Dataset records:
BEGIN

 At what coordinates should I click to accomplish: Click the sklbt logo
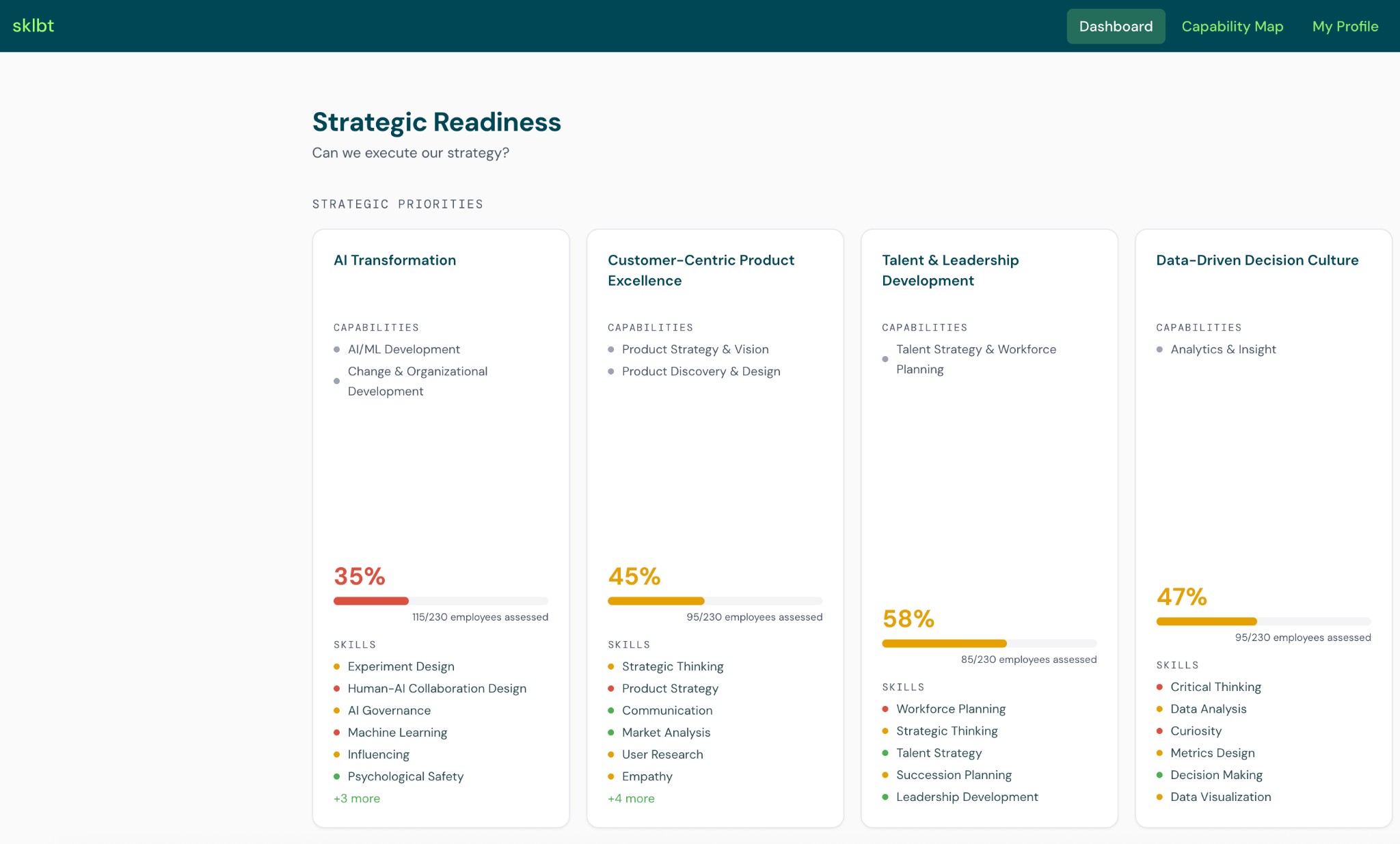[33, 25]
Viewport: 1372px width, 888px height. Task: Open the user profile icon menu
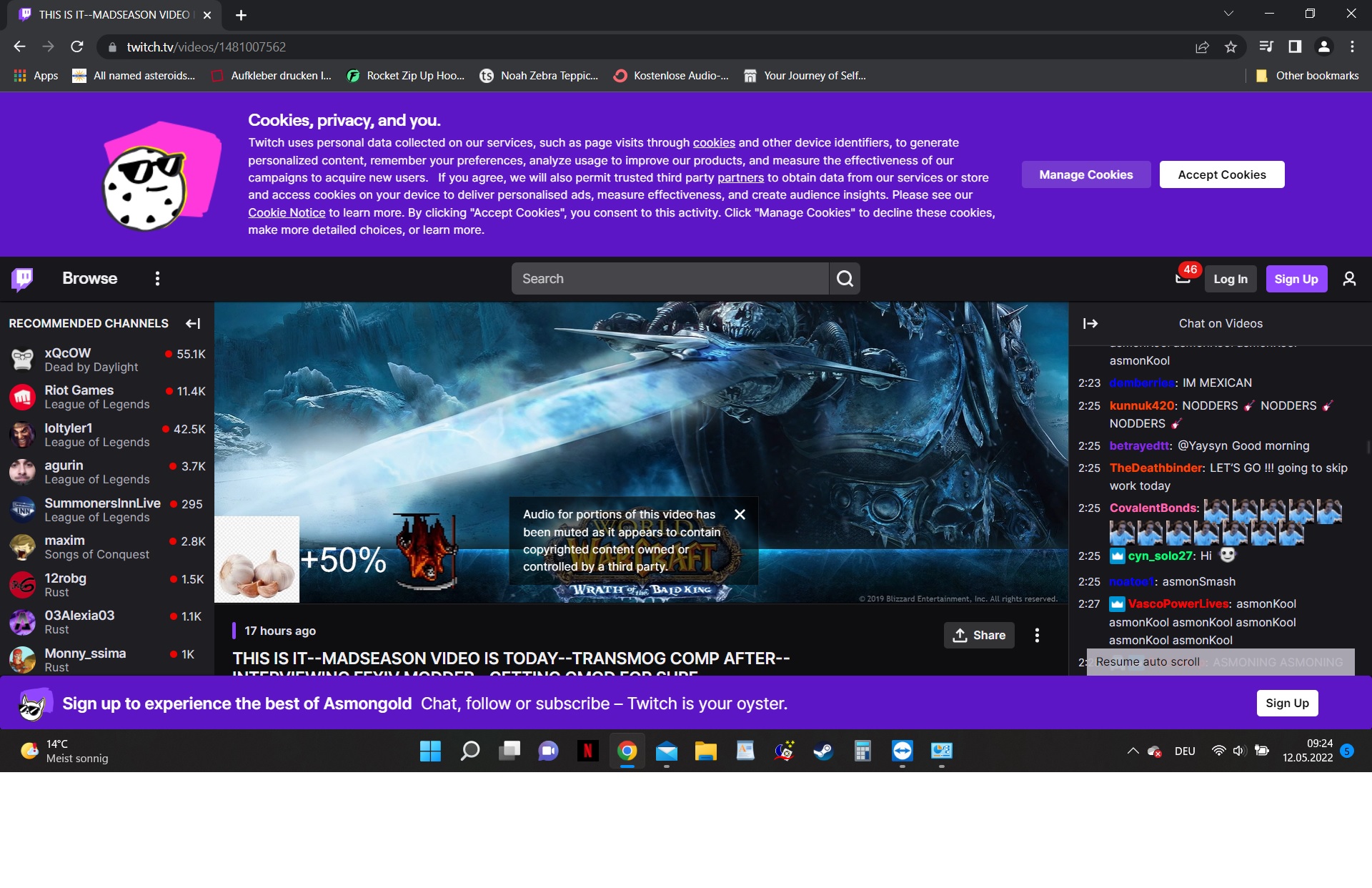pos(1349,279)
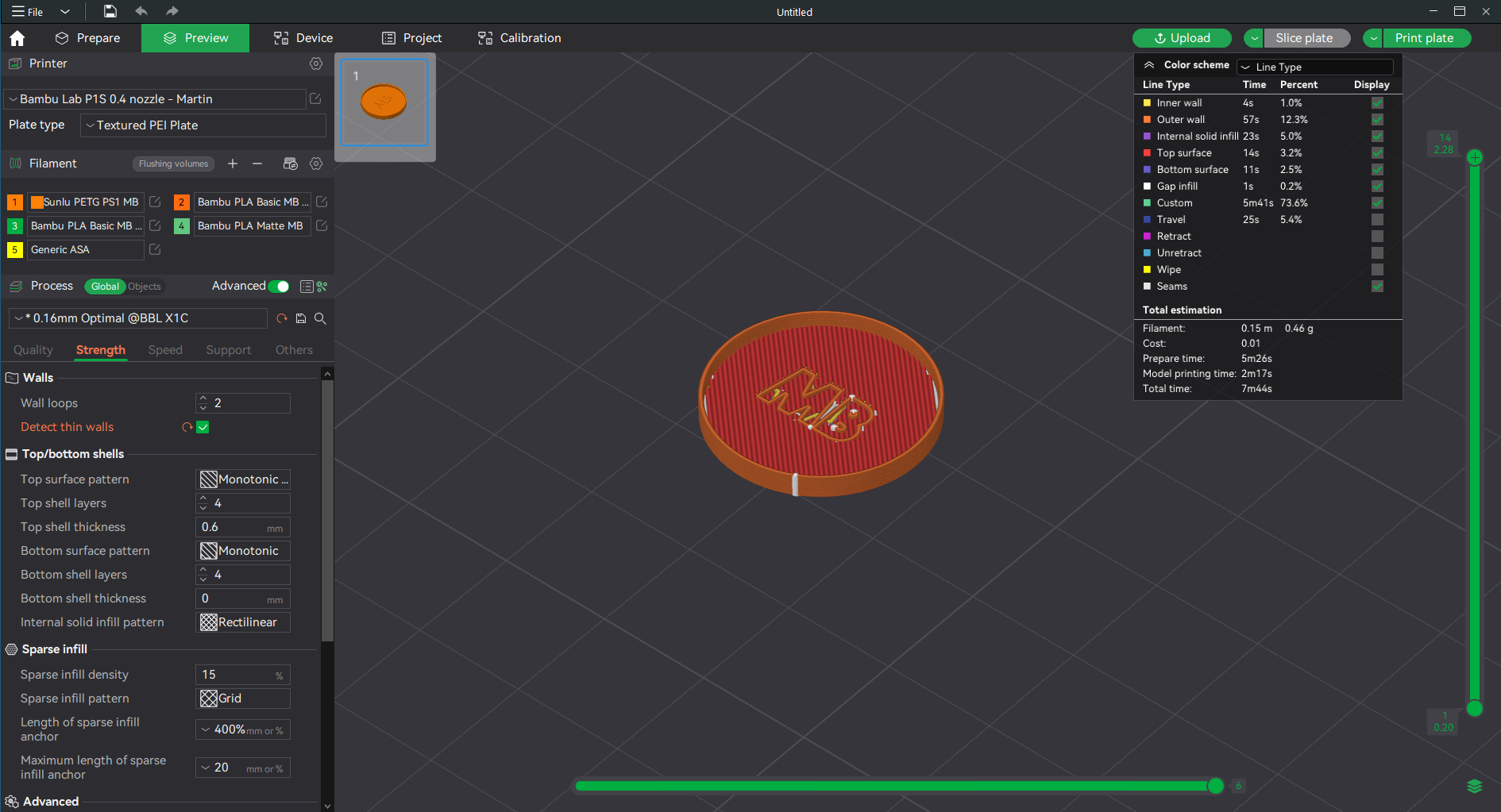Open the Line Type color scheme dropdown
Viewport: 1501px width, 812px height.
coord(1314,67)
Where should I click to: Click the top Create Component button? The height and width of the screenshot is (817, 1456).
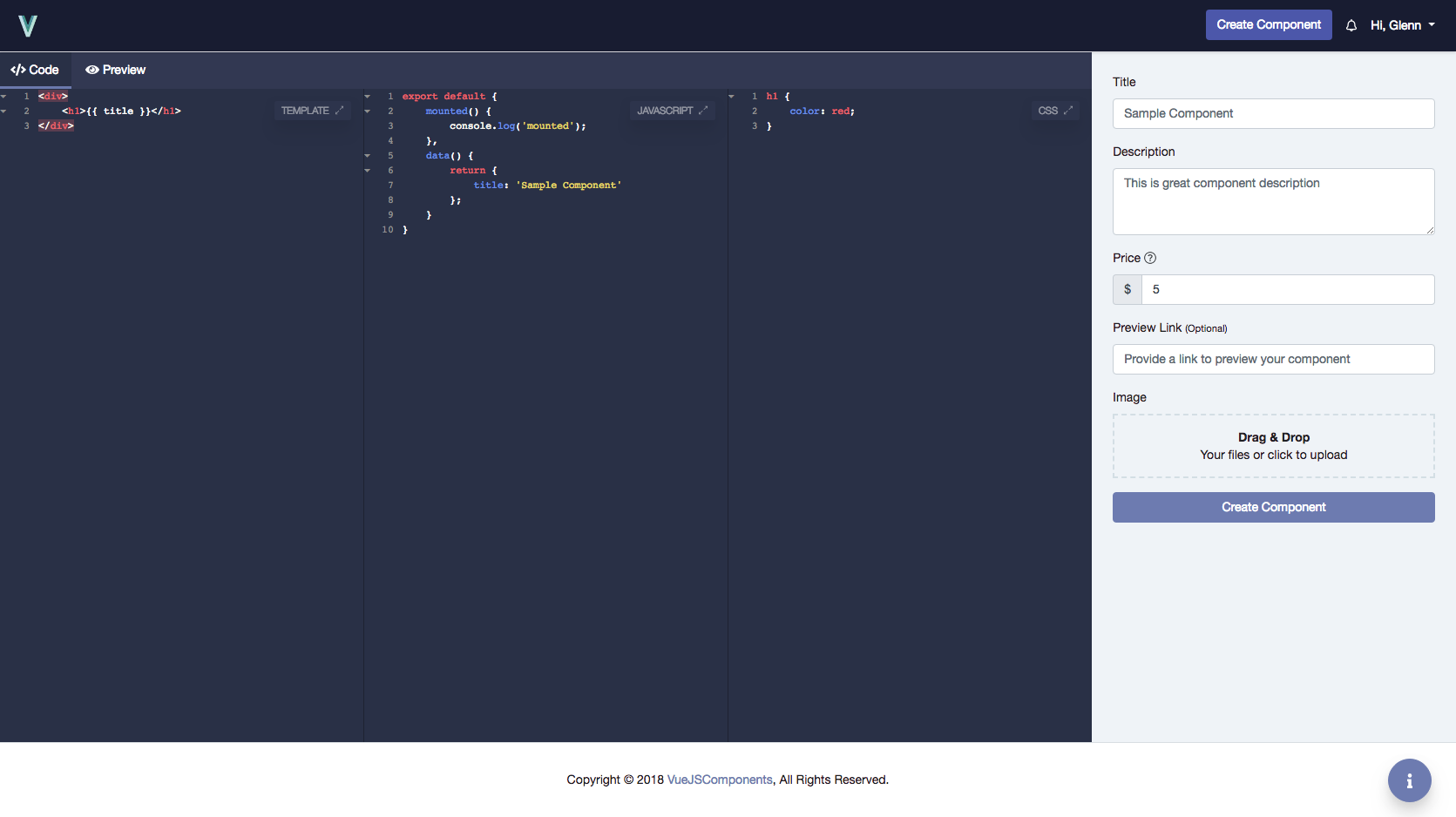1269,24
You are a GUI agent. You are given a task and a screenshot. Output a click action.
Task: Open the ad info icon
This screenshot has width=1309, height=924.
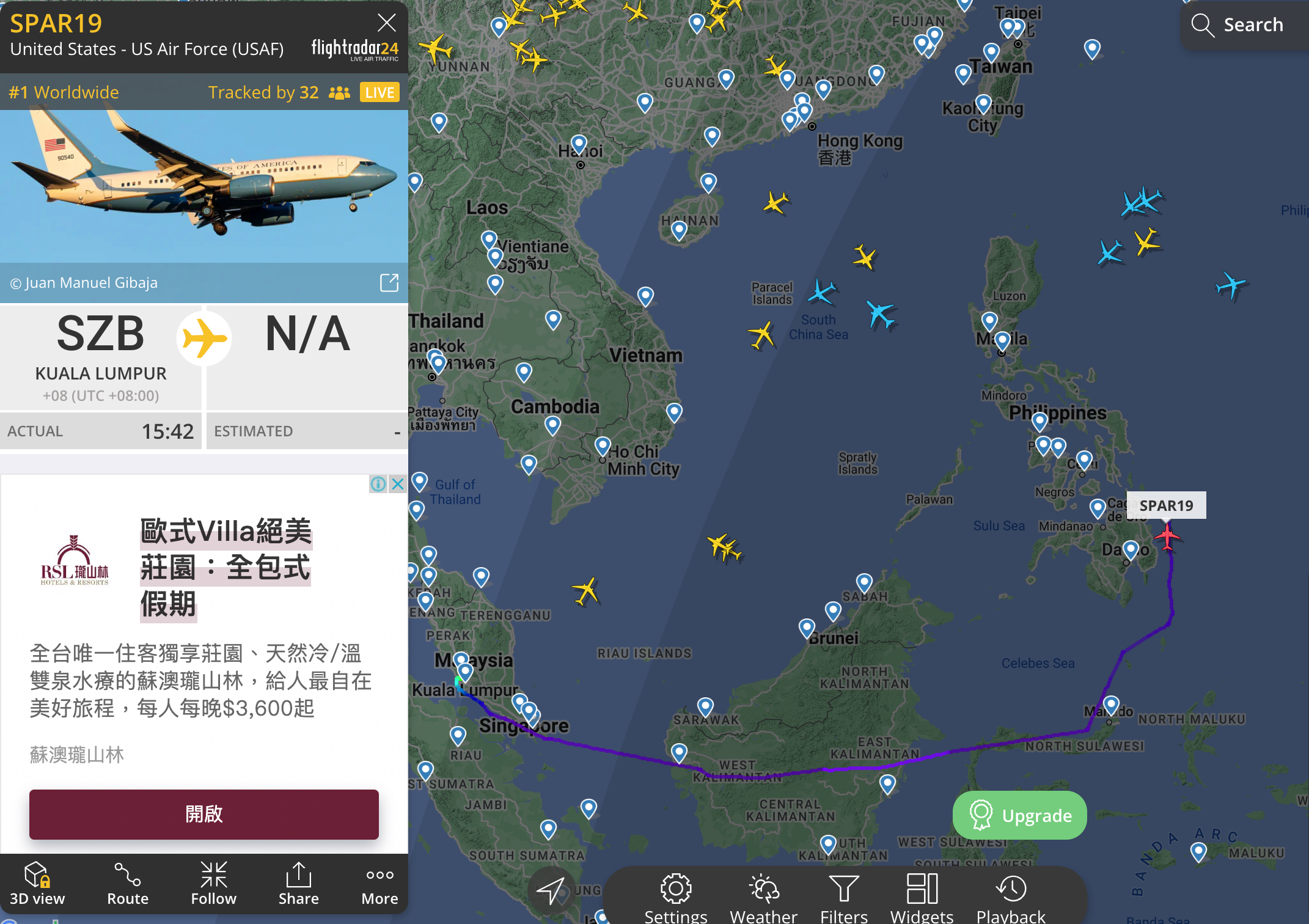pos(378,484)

END

Work item
Retype every entry above exactly and, please, skip the pictures.

Exercise solution
 At what coordinates should I click to accomplish: Click the sklbt logo
[33, 25]
Viewport: 1372px width, 888px height. Task: Open the user profile icon menu
pos(1349,279)
Open the Line Type color scheme dropdown
Viewport: 1501px width, 812px height.
coord(1314,67)
Where should I click to: Click the top Create Component button? The height and width of the screenshot is (817, 1456).
1269,24
You are a GUI agent. You are given a task and a screenshot. Output a click action.
Task: Open the ad info icon
This screenshot has width=1309, height=924.
pos(378,484)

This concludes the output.